Desde que me hicieron leerlo en la asignatura de latín, en mis tiempos de segundo de carrera, he sido un apasionado de un librito llamado La amistad, de Cicerón. Yo ya sabía de las bondades de la verdadera amistad, pero no había encontrado a nadie que lo expresara de manera tan acertada, tan bella incluso (a pesar de leerlo traducido, con todas las implicaciones que ello tiene).
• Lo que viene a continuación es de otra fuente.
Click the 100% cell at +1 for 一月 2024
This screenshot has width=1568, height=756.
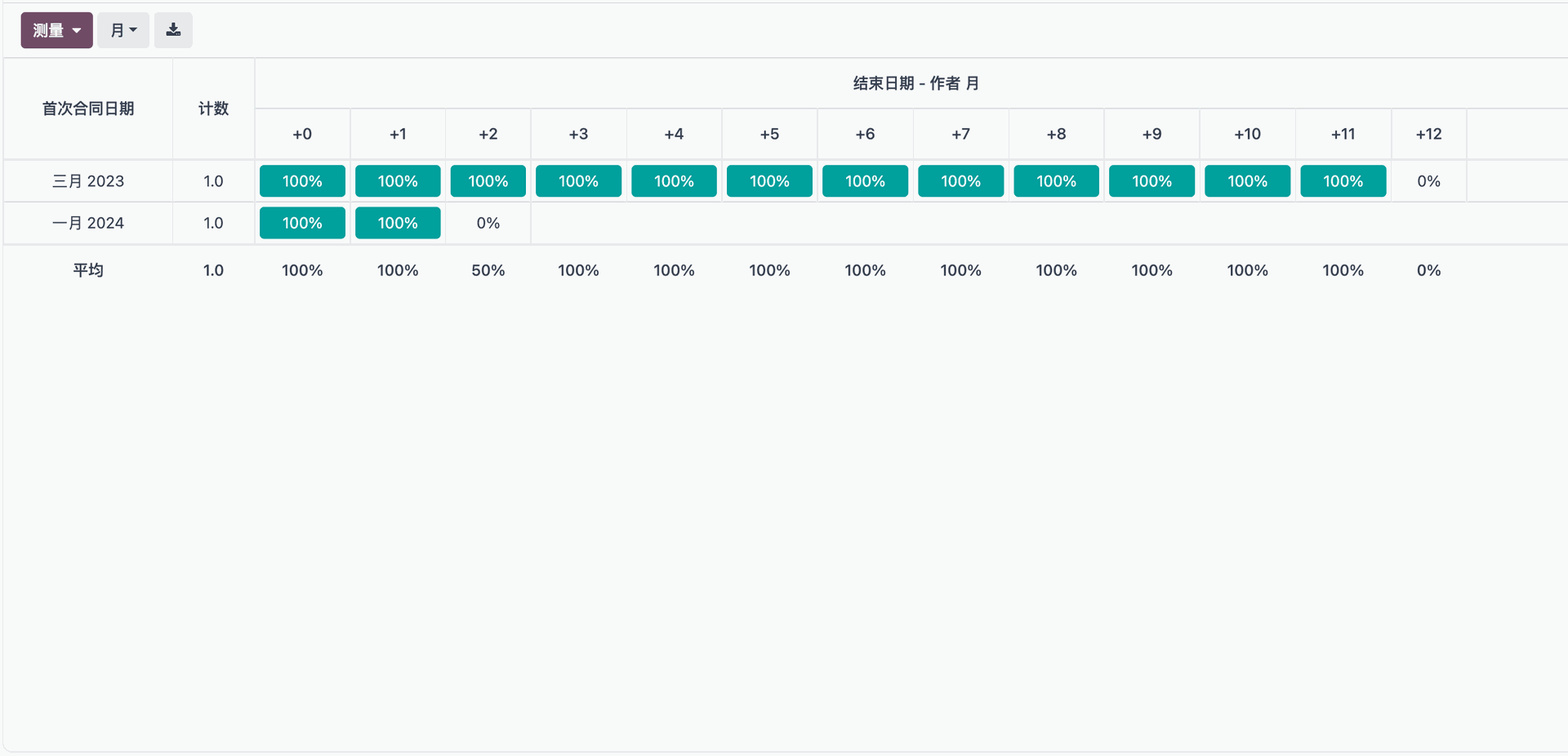point(398,223)
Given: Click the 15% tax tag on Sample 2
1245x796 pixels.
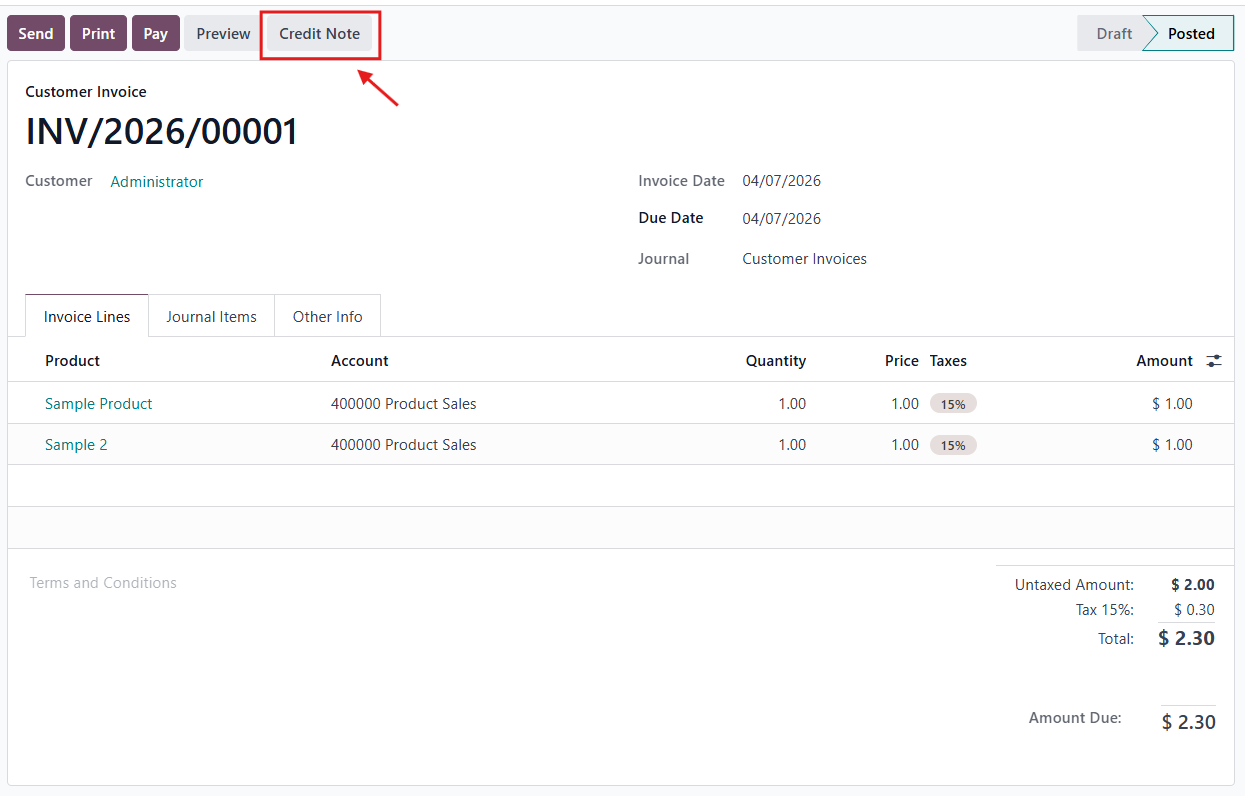Looking at the screenshot, I should tap(953, 445).
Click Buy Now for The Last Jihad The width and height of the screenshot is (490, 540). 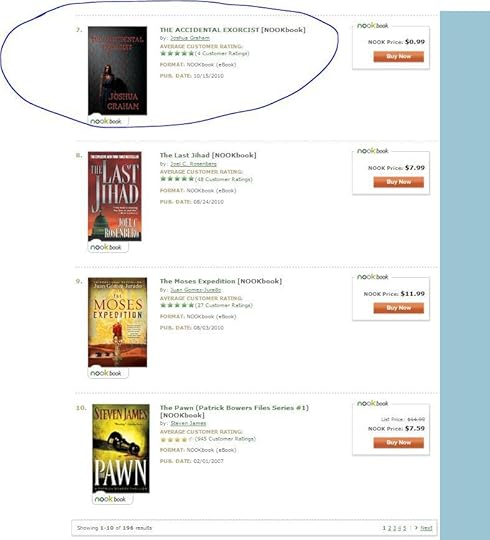coord(399,182)
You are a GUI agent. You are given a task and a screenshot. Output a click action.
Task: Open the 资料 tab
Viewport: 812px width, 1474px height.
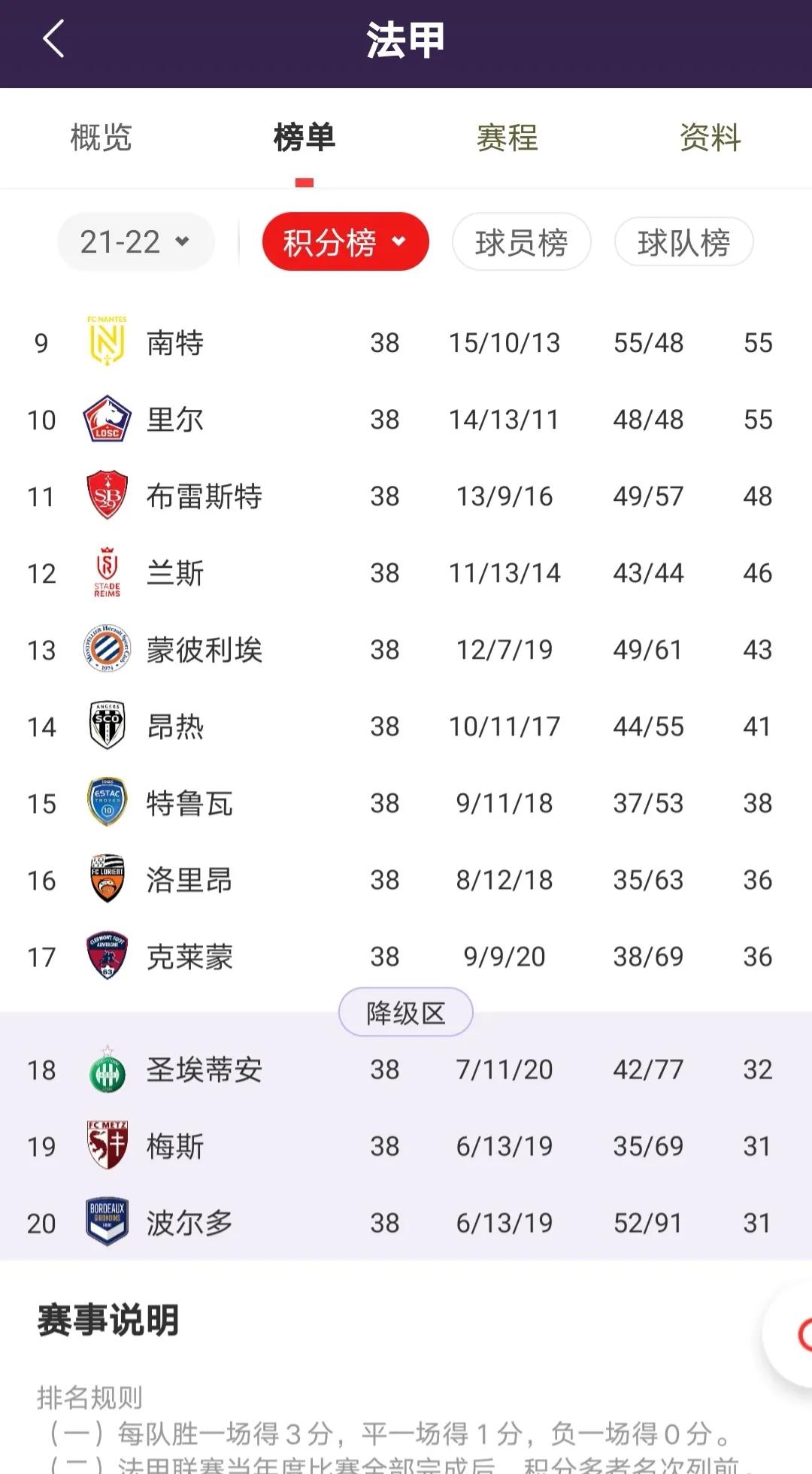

En general, relata en un diálogo con Lelio las ventajas y las pruebas de la amistad de verdad.
Lo verdaderamente curioso del caso es que, en el comentario en clase, mucha gente reconoció (de una manera muy valiente, diría yo) que, si hacían caso de lo que explicó Cicerón en el siglo I a. C., no tenían ningún amigo. Me sorprendió mucho, porque en la lectura del texto yo había estado pensando irremediablemente en unos cuantos amigos (Ana Belén, Silvia, Pablo...) que cumplían de sobra con los requisitos ciceronianos, y consideraba impensable que tanta gente (la mayoría, en realidad) no tuviera amigos tan buenos. Aparte de sorprendido, me sentí afortunado.
Hoy, tras una larga y grata llamada de teléfono, he recordado todo esto y me he vuelto a sorprender, porque resulta que mis amigos siguen siendo los mismos. Está claro que hay alguno más, aunque no tantos (Maria, Cristina, Daniel, Paolo), porque mi vida ha cambiado y he conocido a mucha gente nueva. Pero me fascina el haber mantenido a aquellos amigos en los que pensé entonces, y aún más sentir que, después de un par de meses sin saber de ellos, todo sigue igual en un encuentro, en una llamada, en un correo electrónico.
Es algo extraño y maravilloso, aunque Cicerón ya lo dijo hace más de 2000 años.